Example of Traditional Class vs Dataclass

# Traditional class
class Student:
    def __init__(self, name, age, city):
        self.name = name
        self.age = age
        self.city = city

    def __repr__(self):
        return f"Student(name={self.name}, age={self.age}, city={self.city})"

Explanation:

  • Line 2: We define a class Student
  • Line 3-6: Manual constructor assigns values
  • Line 8-9: Custom string representation for debugging

Now compare with dataclass:

from dataclasses import dataclass

@dataclass
class Student:
    name: str
    age: int
    city: str

Explanation:

  • Line 1: Import dataclass decorator
  • Line 3: @dataclass automatically generates methods
  • Lines 4–6: Just define variables with types

✔ Cleaner code
✔ Less boilerplate
✔ Easier maintenance


Understanding attrs Library

The attrs library is a more powerful version of dataclasses.
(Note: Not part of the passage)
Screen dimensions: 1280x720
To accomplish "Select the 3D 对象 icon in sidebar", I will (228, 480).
It provides:

  • Validation
  • Converters
  • Better performance options
  • More customization

Install it using:

pip install attrs

Basic attrs Example

import attr

@attr.s
class Student:
    name = attr.ib()
    age = attr.ib()
    city = attr.ib()

Explanation:

  • Line 1: Import attrs library
  • Line 3: @attr.s defines a class container
  • Lines 4–6: attr.ib() defines attributes

attrs also allows validation:

@attr.s
class Student:
    name = attr.ib()
    age = attr.ib(validator=attr.validators.instance_of(int))

Explanation:

  • Ensures age must be an integer
  • Prevents invalid data at runtime


Key Difference: dataclass vs attrs

dataclass (Built-in)

  • Simple and lightweight
  • No external dependency
  • Good for basic data models

attrs (External Library)

  • More powerful features
  • Validation and converters
  • Better control over object behavior

Practical Code Examples

Example 1: Student Record System (Pakistan School Example)
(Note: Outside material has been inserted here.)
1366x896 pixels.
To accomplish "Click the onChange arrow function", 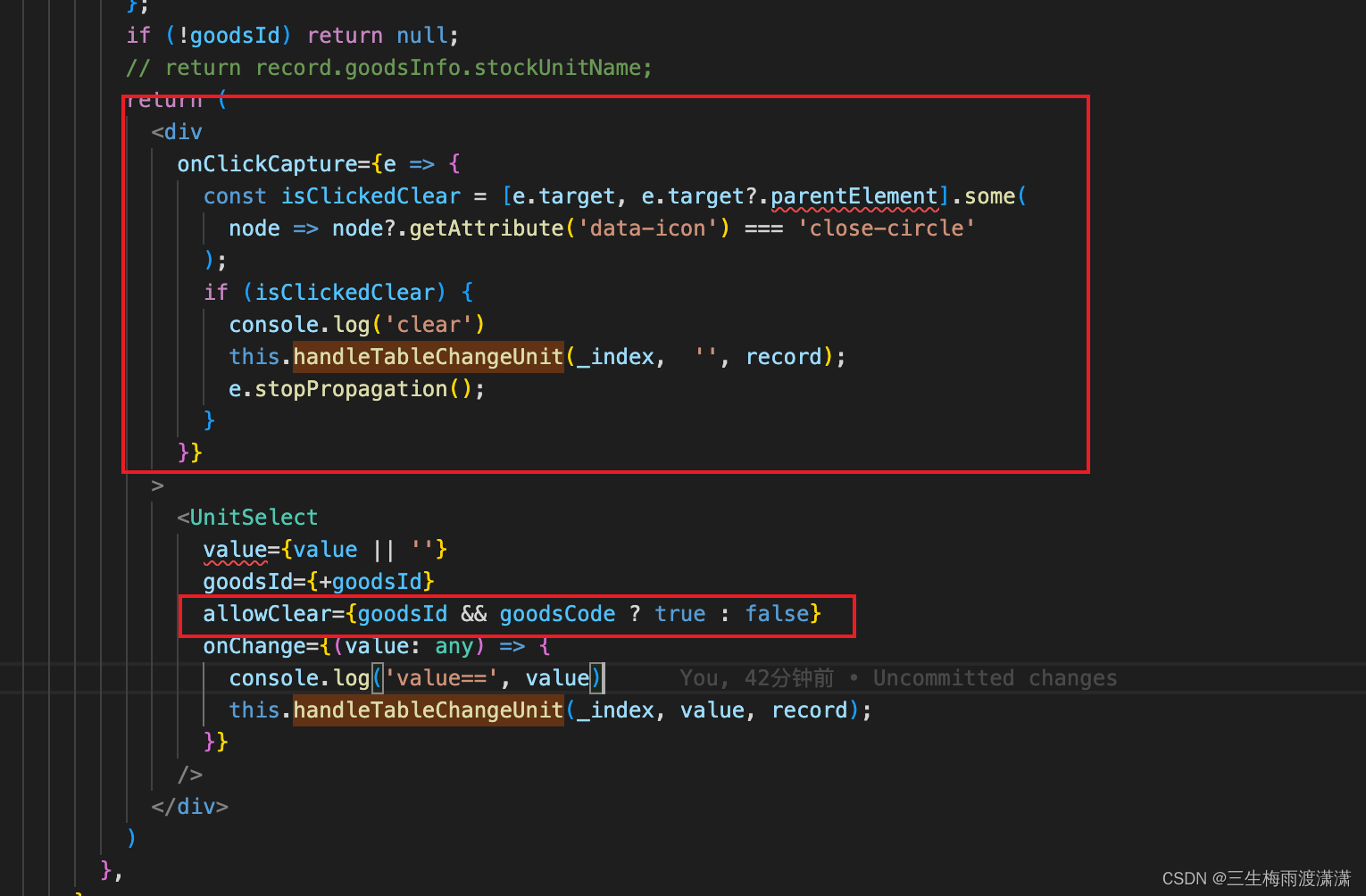I will [375, 645].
from dataclasses import dataclass

@dataclass
class Student:
    name: str
    roll_no: int
    marks: float
    city: str


student1 = Student("Ahmad", 101, 87.5, "Lahore")

print(student1)

Explanation:

  • Line 1: Import dataclass
  • Lines 3–8: Define student structure
  • Line 11: Create student object
  • Line 13: Print object automatically formatted

✔ Output:

Student(name='Ahmad', roll_no=101, marks=87.5, city='Lahore')

Example 2: Real-World E-Commerce Order System

from dataclasses import dataclass
from typing import List

@dataclass
class Order:
    customer_name: str
    items: List[str]
    total_price: float
    city: str


order1 = Order(
    customer_name="Fatima",
    items=["Shoes", "Bag"],
    total_price=8500,
    city="Karachi"
)

print(order1.total_price)

Explanation:

  • Line 2: Import List type
  • Lines 4–9: Define order structure
  • Lines 12–17: Create order object
  • Line 19: Access total price

💡 Real-world use: Online stores like Daraz-style systems use similar structures.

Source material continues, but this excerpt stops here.